- Santa María Quiegolani Location in Mexico
- Coordinates: 16°16′N 96°03′W﻿ / ﻿16.267°N 96.050°W
- Country: Mexico
- State: Oaxaca

Area
- • Total: 122.48 km^{2} (47.29 sq mi)
- Elevation: 2,160 m (7,090 ft)

Population (2010) Municipality
- • Total: 1,770
- Time zone: UTC-6 (Central Standard Time)

= Santa María Quiegolani =

Santa María Quiegolani is a town and municipality in Oaxaca in south-western Mexico.
It is part of the Yautepec District in the east of the Sierra Sur Region.

==Name==
The name is derived from Zapotec meaning "ancient rock" (according to a native Zapotec speaker from the town), "carved rock" or possibly "within the river".

==Geography==
The municipality covers an area of 122.48 km^{2} at an elevation of 2,160 meters above sea level in the Sierra Madre del Sur mountains.

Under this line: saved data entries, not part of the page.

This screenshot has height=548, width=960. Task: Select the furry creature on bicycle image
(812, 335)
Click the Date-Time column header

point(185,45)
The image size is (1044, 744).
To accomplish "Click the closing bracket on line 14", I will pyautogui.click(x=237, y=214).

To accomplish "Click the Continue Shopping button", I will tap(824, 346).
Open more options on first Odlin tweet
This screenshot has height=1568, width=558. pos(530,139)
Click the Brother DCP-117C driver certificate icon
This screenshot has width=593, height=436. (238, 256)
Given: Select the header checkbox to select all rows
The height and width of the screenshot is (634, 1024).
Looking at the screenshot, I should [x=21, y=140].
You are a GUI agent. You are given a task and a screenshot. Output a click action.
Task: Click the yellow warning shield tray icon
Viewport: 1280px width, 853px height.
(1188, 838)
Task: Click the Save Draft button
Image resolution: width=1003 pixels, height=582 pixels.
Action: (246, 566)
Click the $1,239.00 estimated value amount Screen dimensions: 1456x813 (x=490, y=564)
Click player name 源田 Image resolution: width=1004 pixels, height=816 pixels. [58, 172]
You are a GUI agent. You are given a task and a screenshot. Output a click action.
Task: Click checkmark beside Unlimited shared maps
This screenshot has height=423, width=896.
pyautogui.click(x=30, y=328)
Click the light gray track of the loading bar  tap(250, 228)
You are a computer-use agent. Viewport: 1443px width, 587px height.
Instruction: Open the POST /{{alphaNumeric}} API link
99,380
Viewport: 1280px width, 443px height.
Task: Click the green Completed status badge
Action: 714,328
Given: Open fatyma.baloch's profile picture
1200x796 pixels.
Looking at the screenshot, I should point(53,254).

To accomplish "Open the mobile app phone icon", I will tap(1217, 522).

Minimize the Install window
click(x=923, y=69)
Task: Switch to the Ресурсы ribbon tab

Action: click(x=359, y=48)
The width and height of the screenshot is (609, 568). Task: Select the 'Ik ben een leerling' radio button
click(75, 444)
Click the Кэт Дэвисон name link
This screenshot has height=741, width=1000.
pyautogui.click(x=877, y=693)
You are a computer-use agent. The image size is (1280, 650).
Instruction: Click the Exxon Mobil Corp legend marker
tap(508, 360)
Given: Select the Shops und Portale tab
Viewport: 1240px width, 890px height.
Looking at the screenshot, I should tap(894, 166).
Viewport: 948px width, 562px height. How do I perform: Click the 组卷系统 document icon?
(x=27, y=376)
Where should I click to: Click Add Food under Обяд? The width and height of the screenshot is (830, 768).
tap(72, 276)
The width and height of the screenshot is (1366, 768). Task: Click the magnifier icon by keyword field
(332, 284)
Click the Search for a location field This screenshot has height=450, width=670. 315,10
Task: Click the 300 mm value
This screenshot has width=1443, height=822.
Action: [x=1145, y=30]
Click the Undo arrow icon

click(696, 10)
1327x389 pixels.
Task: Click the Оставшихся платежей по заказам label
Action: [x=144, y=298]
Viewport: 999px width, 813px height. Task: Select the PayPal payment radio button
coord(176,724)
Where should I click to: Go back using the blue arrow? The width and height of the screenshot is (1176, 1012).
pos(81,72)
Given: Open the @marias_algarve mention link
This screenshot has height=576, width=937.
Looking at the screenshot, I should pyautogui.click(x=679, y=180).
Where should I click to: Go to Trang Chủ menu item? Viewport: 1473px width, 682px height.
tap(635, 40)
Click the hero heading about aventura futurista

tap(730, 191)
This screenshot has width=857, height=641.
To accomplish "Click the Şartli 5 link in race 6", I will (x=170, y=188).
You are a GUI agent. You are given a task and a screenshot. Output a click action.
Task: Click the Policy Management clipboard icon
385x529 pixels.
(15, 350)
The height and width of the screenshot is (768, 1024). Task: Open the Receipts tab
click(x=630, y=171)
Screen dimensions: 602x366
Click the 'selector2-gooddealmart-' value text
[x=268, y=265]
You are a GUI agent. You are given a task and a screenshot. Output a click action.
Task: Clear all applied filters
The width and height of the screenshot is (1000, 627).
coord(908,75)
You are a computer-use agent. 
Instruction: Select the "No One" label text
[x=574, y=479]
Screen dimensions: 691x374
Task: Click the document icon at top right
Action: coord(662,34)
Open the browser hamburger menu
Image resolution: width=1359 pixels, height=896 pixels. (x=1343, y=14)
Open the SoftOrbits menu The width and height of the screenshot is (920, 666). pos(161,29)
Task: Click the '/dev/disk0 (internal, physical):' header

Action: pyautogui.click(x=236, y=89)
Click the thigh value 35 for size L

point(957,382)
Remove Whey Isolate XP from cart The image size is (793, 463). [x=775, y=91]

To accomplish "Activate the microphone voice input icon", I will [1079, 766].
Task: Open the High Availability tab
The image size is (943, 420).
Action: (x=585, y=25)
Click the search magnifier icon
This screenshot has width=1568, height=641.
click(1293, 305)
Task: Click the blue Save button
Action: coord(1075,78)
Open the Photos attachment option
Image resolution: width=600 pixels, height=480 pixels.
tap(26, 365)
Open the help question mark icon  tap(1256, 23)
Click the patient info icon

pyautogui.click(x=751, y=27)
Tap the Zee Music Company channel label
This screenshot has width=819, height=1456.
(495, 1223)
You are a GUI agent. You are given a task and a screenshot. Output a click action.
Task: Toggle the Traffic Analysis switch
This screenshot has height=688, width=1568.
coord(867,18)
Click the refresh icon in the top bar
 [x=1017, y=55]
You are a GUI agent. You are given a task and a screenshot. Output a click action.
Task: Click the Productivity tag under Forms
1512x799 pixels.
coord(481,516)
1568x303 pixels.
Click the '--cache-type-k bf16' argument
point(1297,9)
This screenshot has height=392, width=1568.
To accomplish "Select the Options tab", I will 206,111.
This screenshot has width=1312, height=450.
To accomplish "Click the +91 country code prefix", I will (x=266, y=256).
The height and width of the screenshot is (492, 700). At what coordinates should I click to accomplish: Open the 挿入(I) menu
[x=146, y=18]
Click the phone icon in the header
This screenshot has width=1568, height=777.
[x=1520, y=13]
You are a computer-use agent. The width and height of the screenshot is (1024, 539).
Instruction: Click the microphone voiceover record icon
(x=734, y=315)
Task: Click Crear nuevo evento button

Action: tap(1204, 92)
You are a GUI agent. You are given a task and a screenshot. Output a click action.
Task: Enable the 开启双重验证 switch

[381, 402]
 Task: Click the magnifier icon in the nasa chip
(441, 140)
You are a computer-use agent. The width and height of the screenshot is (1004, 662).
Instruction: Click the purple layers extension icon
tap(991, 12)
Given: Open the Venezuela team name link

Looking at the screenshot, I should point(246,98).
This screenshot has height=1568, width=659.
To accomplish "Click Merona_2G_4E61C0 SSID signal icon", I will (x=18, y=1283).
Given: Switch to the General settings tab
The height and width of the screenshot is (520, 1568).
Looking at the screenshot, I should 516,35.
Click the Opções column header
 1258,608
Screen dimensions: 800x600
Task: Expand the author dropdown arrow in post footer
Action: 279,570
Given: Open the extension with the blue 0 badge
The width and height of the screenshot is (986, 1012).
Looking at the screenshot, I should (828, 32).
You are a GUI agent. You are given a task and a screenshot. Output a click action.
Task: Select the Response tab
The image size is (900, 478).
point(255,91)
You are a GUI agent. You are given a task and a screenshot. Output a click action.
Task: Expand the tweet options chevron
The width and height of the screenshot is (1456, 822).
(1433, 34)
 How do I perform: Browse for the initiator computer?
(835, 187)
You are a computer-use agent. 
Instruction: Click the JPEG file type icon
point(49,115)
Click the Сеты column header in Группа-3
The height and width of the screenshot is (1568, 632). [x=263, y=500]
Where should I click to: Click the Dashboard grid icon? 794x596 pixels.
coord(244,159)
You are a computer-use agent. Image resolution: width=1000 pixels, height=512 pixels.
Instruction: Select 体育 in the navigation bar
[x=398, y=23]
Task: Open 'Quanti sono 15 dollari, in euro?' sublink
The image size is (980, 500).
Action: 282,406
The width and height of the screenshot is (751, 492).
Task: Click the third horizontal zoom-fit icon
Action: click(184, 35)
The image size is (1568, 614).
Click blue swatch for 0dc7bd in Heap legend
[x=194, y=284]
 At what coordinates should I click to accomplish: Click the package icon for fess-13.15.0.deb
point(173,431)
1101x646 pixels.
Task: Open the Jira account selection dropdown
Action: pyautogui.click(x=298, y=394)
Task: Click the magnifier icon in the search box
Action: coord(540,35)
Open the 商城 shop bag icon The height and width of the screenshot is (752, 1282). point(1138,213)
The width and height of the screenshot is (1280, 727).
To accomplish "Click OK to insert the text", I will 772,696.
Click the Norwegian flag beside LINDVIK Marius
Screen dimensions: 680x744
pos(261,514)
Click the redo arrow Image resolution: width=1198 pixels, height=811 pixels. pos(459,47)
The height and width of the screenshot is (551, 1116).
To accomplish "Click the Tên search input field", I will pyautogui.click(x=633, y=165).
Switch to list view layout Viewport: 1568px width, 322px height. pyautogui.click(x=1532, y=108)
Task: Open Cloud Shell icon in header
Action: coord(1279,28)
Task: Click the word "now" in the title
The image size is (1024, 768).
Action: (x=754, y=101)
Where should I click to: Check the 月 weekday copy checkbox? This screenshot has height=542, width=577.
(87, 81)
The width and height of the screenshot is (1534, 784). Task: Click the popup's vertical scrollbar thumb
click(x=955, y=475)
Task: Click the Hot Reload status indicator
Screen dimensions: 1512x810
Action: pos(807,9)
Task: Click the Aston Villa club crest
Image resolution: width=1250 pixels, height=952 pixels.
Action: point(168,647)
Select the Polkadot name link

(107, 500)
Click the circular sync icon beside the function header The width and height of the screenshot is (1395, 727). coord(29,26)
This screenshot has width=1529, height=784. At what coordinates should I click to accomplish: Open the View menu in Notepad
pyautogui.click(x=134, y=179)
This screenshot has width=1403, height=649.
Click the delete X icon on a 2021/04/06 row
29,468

The climate is mild and humid.
===Flora and fauna===
Trees include pine, oak, mahogany, cedar, ash, Tepehuaje, guanacastle, cuachipilin, Nopo and pochote. Mango, plum, avocado, sapodilla, mamey, peach, granaditas, plum, orange and lemon grow in the area.

Wild animals include fox, coyote, cougar, deer, squirrel, badger, armadillo, ocelot, lion, raccoon, opossum, skunk, chupamiel, boar and tepexcuintle. There are iguana, lizard, chintete, turtle, rattlesnake, coral snake and boa.

==Demography==
As of 2005, the municipality had 317 households with a total population of 1,537 of whom 1,240 spoke an indigenous language. The main economic activity is agriculture, growing maize, sorghum, peanuts and other crops such as beans, coffee and various fruits. About 30% of households raise pigs or goats. Hunting and fishing are practiced for self consumption. There is some logging of maguey and timber.